Feature Articles: Environmental and Energy Technologies for ICT Society
Reducing Datacenter Energy Consumption Using Coordinated ICT-cooling Control Technology of Datacenter Energy Management System
This article describes research efforts underway in NTT Energy and Environment Systems Laboratories in the area of datacenter energy management systems (DEMSs), which are systems designed to reduce energy consumption in datacenters and other telecommunication buildings. We present a new energy-saving system that comprises coordinated control of multiple cooling systems to minimize cooling power consumption, integration with information and communications technology (ICT) equipment to extend the benefits of the cooling-system controls, and high-speed data processing that can be adapted to large-scale datacenters.
Energy consumption in datacenters has been increasing annually in recent years, driven by the rapid growth of cloud services. Information and communications technology (ICT) equipment, cooling units, and power supply systems account for the majority of energy consumed in datacenters. The energy use breakdown in one example revealed that 45% of the total energy was consumed by ICT equipment, 30% by cooling units, and 18% by power supply systems . NTT has been researching and developing datacenter energy management systems (DEMSs) as a technology to cut energy consumption in datacenters and telecommunication buildings . Our research has led to advances in coordinated ICT-cooling control technology that links multiple cooling units and regulates load distributions among ICT equipment to lower the total energy costs of ICT equipment, power supply systems, and cooling units. We have also examined high-speed data processing technology designed to process the large amounts of device information within a datacenter.

**Material for the task**
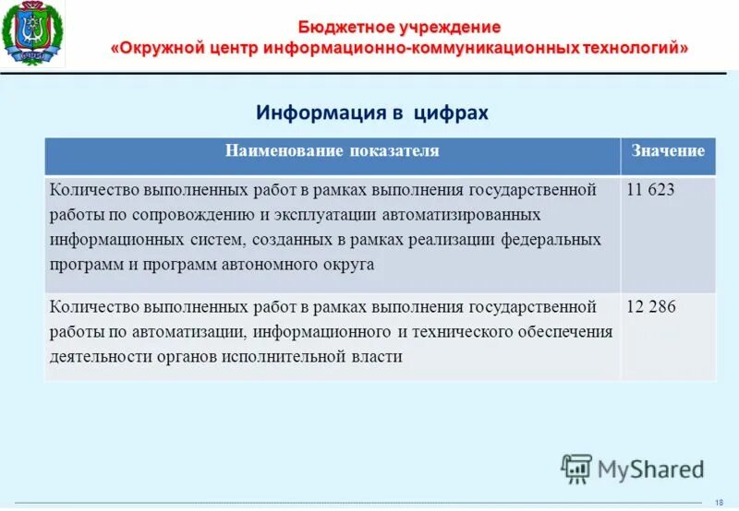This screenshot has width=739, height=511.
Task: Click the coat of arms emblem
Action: (x=33, y=34)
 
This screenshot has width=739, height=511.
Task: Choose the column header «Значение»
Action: (x=668, y=151)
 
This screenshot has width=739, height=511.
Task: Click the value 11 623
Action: (x=650, y=190)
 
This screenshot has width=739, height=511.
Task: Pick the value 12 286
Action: (x=651, y=307)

**Written tasks**
• a. In the datacenter energy article, which categories does the example energy use breakdown list, and what percentage of total energy does each one consume?
• b. Echo all four screenshot records word for word, from the first "This screenshot has width=739" line through the last action line, and leave the pictures out.

**The replies**
• a.
ICT equipment: 45%
Cooling units: 30%
Power supply systems: 18%

• b.
This screenshot has width=739, height=511.
Task: Click the coat of arms emblem
Action: (x=33, y=34)
 
This screenshot has width=739, height=511.
Task: Choose the column header «Значение»
Action: (x=668, y=151)
 
This screenshot has width=739, height=511.
Task: Click the value 11 623
Action: (x=650, y=190)
 
This screenshot has width=739, height=511.
Task: Pick the value 12 286
Action: (x=651, y=307)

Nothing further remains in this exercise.